■ Data records ■
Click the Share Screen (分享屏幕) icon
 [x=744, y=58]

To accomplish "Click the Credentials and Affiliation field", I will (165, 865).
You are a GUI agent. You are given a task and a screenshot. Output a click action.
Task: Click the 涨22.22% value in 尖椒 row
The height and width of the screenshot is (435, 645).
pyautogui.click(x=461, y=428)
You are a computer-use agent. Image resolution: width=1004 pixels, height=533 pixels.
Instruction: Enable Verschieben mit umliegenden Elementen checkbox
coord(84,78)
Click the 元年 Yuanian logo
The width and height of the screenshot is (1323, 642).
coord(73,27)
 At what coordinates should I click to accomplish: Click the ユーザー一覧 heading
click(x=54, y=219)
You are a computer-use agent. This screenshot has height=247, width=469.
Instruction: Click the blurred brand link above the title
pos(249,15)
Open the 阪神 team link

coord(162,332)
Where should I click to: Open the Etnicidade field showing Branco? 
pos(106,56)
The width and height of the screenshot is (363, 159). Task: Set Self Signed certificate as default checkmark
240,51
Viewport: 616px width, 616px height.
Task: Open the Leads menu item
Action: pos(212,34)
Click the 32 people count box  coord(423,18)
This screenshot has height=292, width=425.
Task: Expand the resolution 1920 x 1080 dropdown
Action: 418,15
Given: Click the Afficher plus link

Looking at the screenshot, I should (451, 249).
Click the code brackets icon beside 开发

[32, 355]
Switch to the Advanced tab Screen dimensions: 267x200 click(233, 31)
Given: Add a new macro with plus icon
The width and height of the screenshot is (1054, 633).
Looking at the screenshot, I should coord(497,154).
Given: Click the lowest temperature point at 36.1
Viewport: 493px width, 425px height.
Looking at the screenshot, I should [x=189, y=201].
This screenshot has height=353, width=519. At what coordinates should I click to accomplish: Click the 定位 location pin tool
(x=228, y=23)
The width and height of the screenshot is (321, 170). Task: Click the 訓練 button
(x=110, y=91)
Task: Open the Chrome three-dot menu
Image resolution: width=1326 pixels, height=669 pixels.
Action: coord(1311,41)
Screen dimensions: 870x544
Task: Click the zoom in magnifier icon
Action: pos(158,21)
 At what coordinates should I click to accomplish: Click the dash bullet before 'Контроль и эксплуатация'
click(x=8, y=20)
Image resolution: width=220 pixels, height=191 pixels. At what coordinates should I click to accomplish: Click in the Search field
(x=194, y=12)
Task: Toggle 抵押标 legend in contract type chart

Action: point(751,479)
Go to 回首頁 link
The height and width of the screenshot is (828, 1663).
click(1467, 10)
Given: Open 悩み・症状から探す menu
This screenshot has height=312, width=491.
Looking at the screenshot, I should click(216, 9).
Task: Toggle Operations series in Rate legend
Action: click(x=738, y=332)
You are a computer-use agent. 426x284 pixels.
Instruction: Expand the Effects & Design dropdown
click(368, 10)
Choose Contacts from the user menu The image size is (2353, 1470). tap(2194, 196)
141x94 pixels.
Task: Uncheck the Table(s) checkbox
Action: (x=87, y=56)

■ Exercise directions ■
Using the data above, show each line where "computer" occurs.

■ Solution to the exercise ■
You are a computer-use agent. Image resolution: width=1004 pixels, height=533 pixels.
You are a computer-use agent. This screenshot has height=247, width=469.
You are a computer-use agent. 426x284 pixels.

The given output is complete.